While you might not have Mary Poppins’ super powers, you can employ strategies that will help your kids clear their clutter and rediscover that they do have a floor under that mess. Try these “practical magic” tips that will get real results:
Give the mess a rest. What’s the worst that would happen if your kids never cleaned their rooms? Toys would get lost or broken, clothes would stay stained—and that’s no fun. To let these natural consequences do the dirty work for you, first warn your kids about the pitfalls of a messy room and assure them you have complete confidence in their ability to keep things tidy on their own. Then, say nothing when nature runs its course. Refuse to rescue your kids by replacing a missing toy or running an emergency load of laundry, and soon enough, the rooms will get straightened and a lesson will be learned.
Wake your kids’ inner room-cleaner with an alarm they’ll notice. The next time dirty socks and building blocks start intermixing, resist the need to nag. Instead, do a little planning so you can phrase it this way: “When your room is clean, then you may go play with your friends.” The “sugar” in your sentence can be any regularly occurring privilege, from enjoying TV time to eating dinner—but avoid offering rewards or bribes, as you’ll continually have to up the ante. Also, allow plenty of time for a thorough cleaning to take place—depending on the size of the mess, that’s probably at least 20 minutes before a favorite show or dinnertime.
Swallow your need to control. Nothing short of magic can control another person—but you can control your own reaction. Keep the yelling at bay by deciding what you will do whenever the mess gets out of control. At a calm time (so, not while you’re wading through their rooms), inform your kids that they’re old enough to keep their rooms clean. Then say something like, “If your room isn’t clean by dinner every Saturday, I will clean it with a cardboard box. Any toys and clothes not put away will be stored in the basement for a week.” Then, follow through. If you find your kids aren’t missing their favorite toy or coolest jeans, it’s time for a trip to Goodwill.
Put these techniques to work, and you and your kids will be well on your way to enjoying clean bedrooms—no song and dance routine required.
2 thoughts on “Struggling with messy bedrooms?”

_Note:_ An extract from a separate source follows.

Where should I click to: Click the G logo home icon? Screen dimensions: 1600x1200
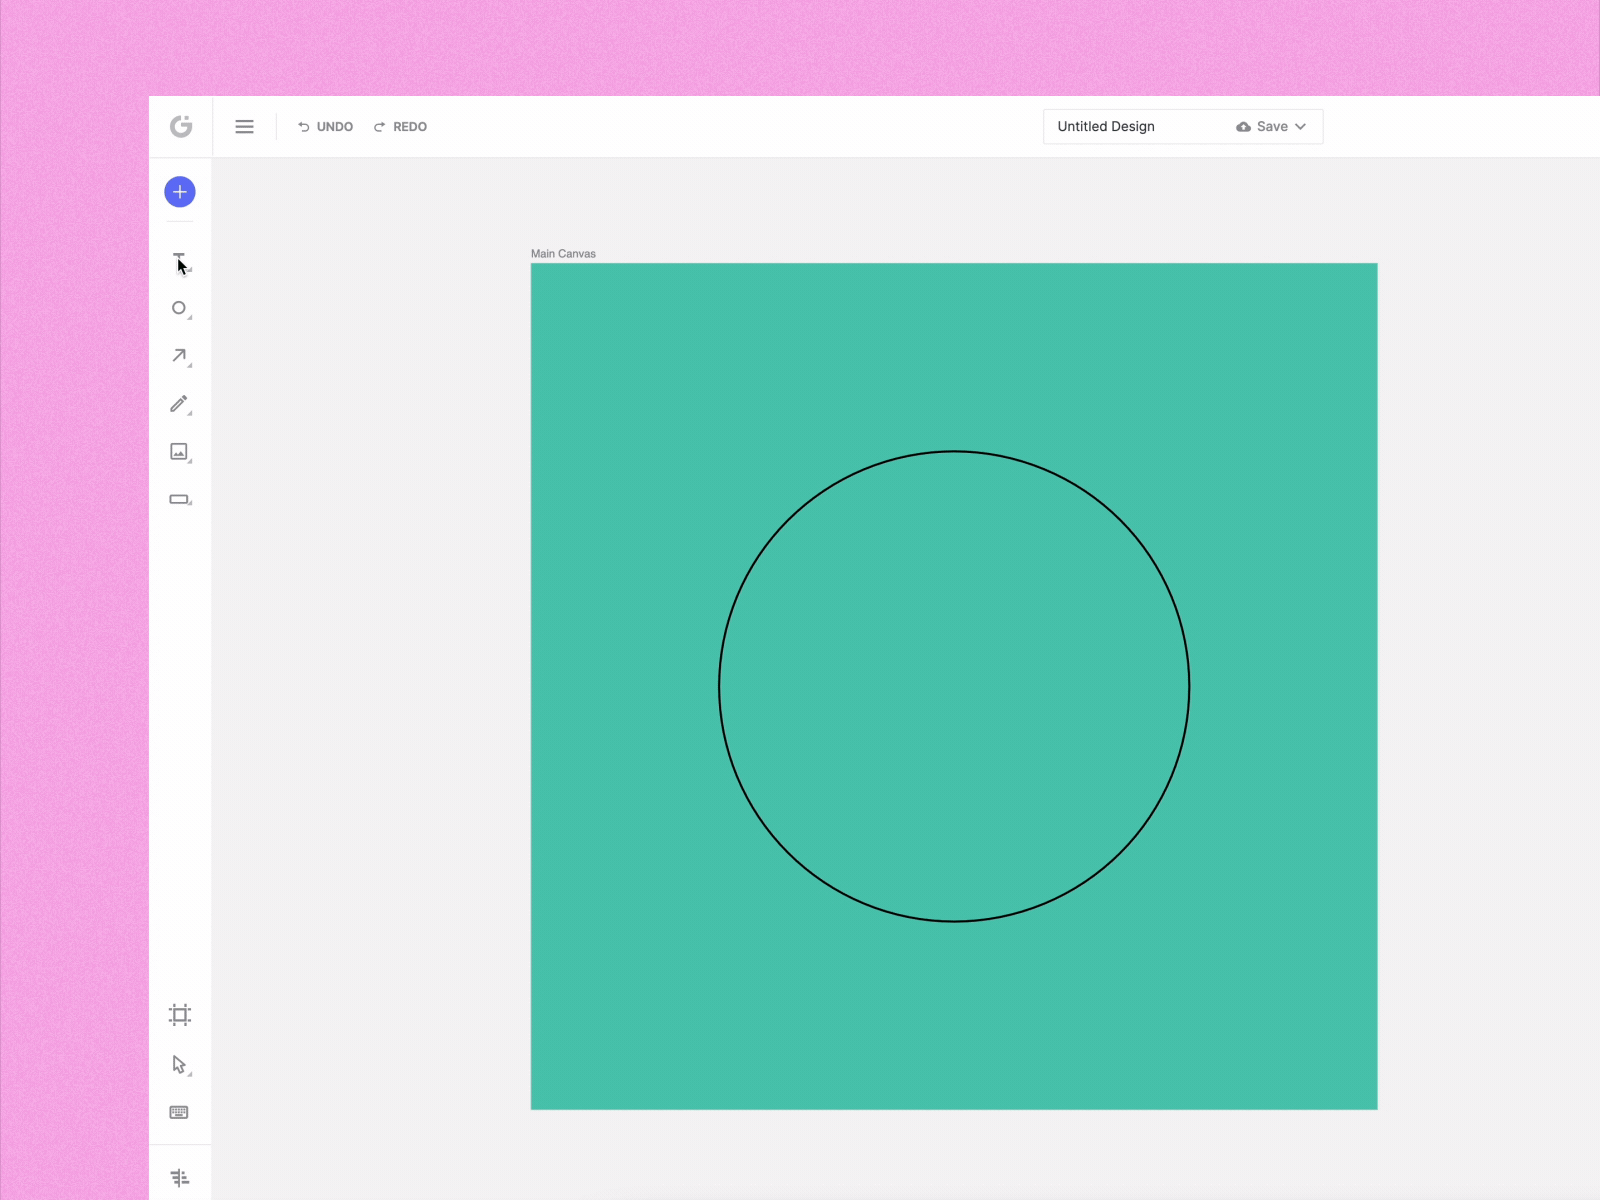[181, 126]
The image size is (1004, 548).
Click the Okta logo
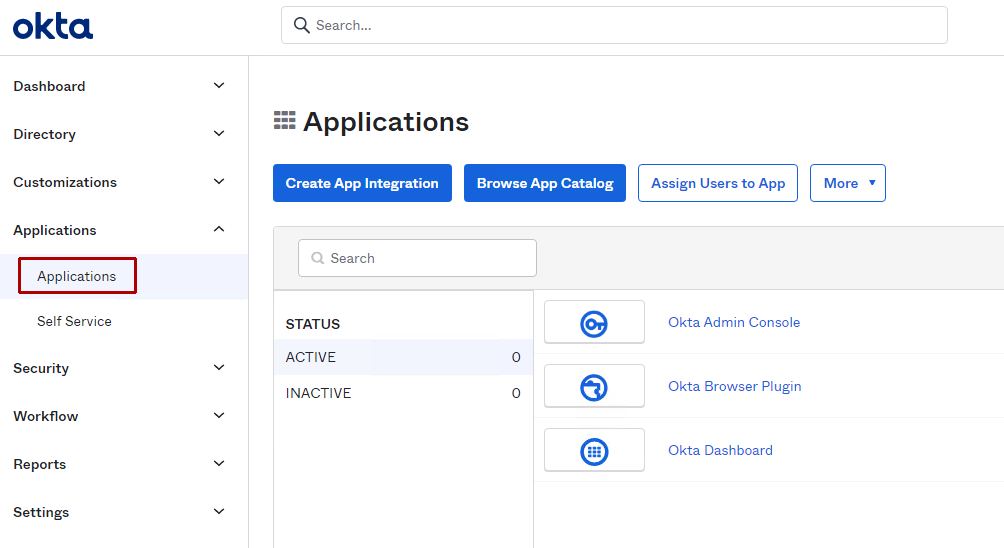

I love the positive parenting books. I'll have to check out the site and the emails. I just went through my daughter's room actually getting smelly with dirty clothes. She ran out of things to wear and I told her that I only was clothes that are come out of the hamper. She stormed and stamped… but she put the clothes in the hamper and her room has been staying clean.
The messy bedroom idea was unknown to me. After reading your post I became a fan of the messy bedroom.